ECHR judgment of 22 June 2017 in the case of Barnea and Caldararu v. Italy (application No. 37931/15).
In 2015, the applicants were assisted in preparing the application. The application was subsequently communicated in Italy.
The case successfully considered the complaint of the applicants for the removal of the child from the parents and its recognition as suitable for adoption based on inadequate living conditions in the family. In the case there was a violation of the requirements of Article 8 of the Convention for the Protection of Human Rights and Fundamental Freedoms.
CIRCUMSTANCES OF THE CASE
The applicants are the Roma family. The parents (the first two applicants) and their four children (three other applicants) lived in the camp in inadequate conditions.
In June 2009, the youngest daughter was placed in an institution, and then recognized as a child by the first instance court in December 2010. The applicants were criticized primarily in connection with the evasion of the creation of an adequate material living conditions for the child and transferring it to a third party. However, in October 2012, the Court of Appeal decided that the child should be returned to his family in six months. Social services failed to comply with this instruction, and in November 2014 the court extended the child's stay in the foster family. In January 2015, the appellate court overturned this decision, but supported the child's stay in the foster family, in which the girl lived for six years.

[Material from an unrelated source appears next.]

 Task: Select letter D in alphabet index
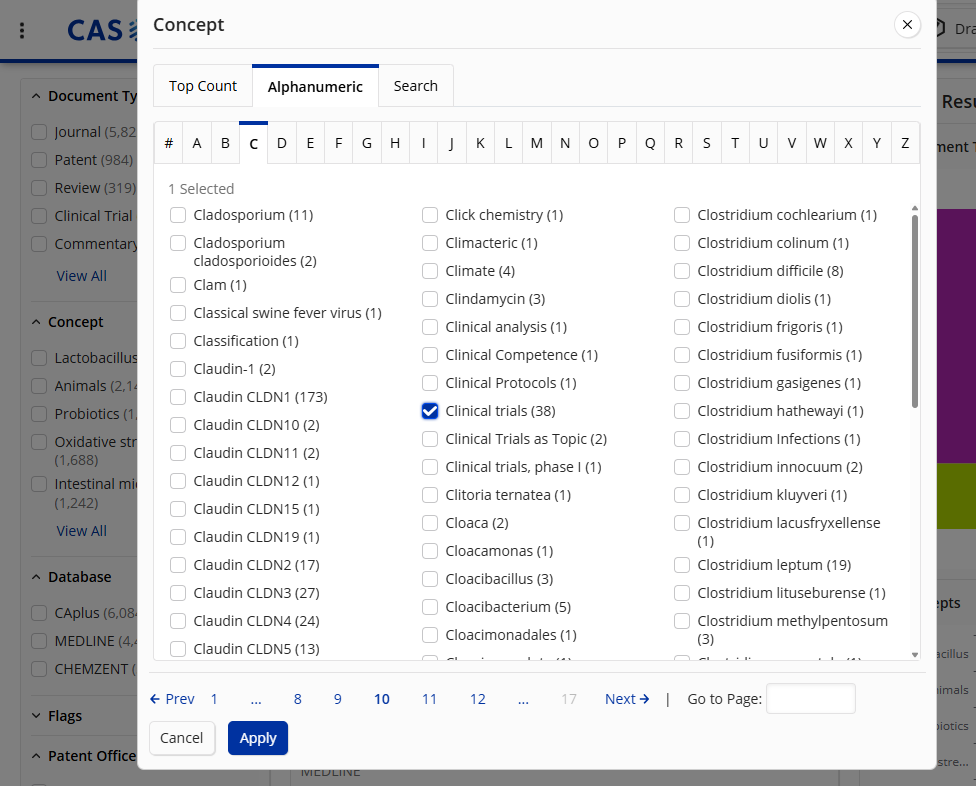click(282, 143)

Finally, in August 2016, the court of first instance ordered the return of her to her family. The child was returned to the family in September 2016, which the family considered a very difficult experience.
ISSUES OF LAW
Notwithstanding the limits of the discretion of the respondent Government, the Italian authorities failed to take adequate and sufficient measures to ensure the applicants' right to stay with their child from June 2009 to November 2016, subject to the conditions in which they were separated, and the failure to comply with the decision of the Court of Appeal 2012 year, providing for the return of the child to the family, which violated the applicants' right to respect for their family life.

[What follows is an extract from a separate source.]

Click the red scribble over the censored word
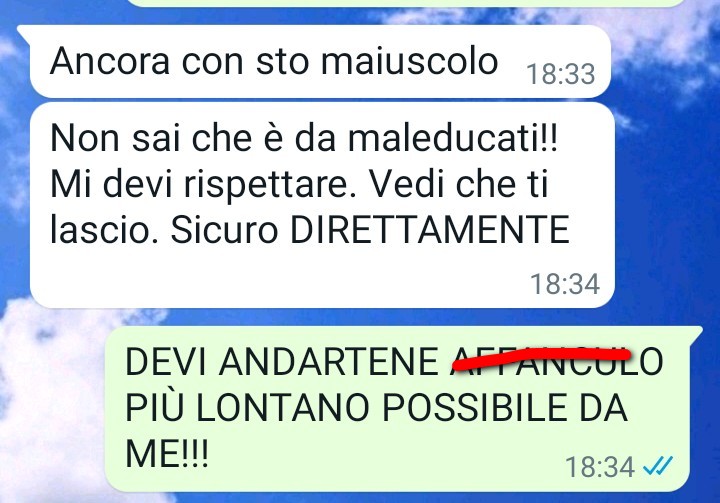The image size is (720, 503). (x=541, y=357)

Firstly, the grounds on which the trial court refused to return the daughter to the applicants and found it suitable for adoption did not constitute "very exceptional circumstances" that could justify the breakdown of family ties. In addition, before the placement of the child and the adoption procedure, authorities had to take practical measures to allow the girl to live with the applicants.
No allegations of ill-treatment, sexual abuse or emotional shortcomings, other disturbing health problems, or psychological instability on the part of parents were made at any stage of the proceedings. On the contrary, the connections between the parents and the child were particularly strong. The applicants could fulfill their parental responsibilities and not have a negative impact on the development of the child. In addition, the first expert opinion suggested starting the process of reintegration of the child into the family.
Secondly, after the decision of the Court of Appeal in 2012, the plan to restore relations between the applicants and the child in the recommended six months was not fulfilled. The court of first instance extended the stay in the foster family and reduced the number of visits of the girl and her family to four per year, based their decision on the applicants' behavior and physical living conditions, the potential difficulties of reintegrating the child into their own family and the strong ties that the applicant's daughter had in the waiting room family.
The fact that a child could be placed in a more favorable environment for her upbringing, by itself, can not justify the compulsory measure of removal from the care of biological parents. In the present case, the applicants' ability to provide their child with educational and emotional support was not a problem and was repeatedly acknowledged by the appellate court.
Thirdly, although the decision of the court of first instance was subsequently abolished in 2015, the appellate court nevertheless confirmed the receiving placement on the grounds that, in view of the expiration of time, six years in this case, very strong ties with the foster family were formed, and the return of the child to the applicants was already unworkable.
However, effective respect for family life required that the future relationship between the parent and the child should be determined solely in the light of all relevant arguments, and not just a mere passing of time. In the present case, the motives given by the social services, and subsequently by the judicial authorities for refusing the return of the child to the applicants, were not "very exceptional" circumstances that could justify the disruption of family ties.
The Court acknowledged that, in view of the passage of time and the integration of the child into the foster family, the courts of the respondent State could refuse to return him. However, in the present case, the expiration of time due to the inertia of social services at the beginning of the process of family reconstruction and the reasons given by the first instance court to extend the temporary placement of the child were decisive factors in preventing the applicants from reuniting with the child, which was due in 2012.
The violation of the requirements of Article 8 of the Convention (unanimously) was committed.
In the application of Article 41 of the Convention. The Court awarded the applicants EUR 40,000 in respect of non-pecuniary damage.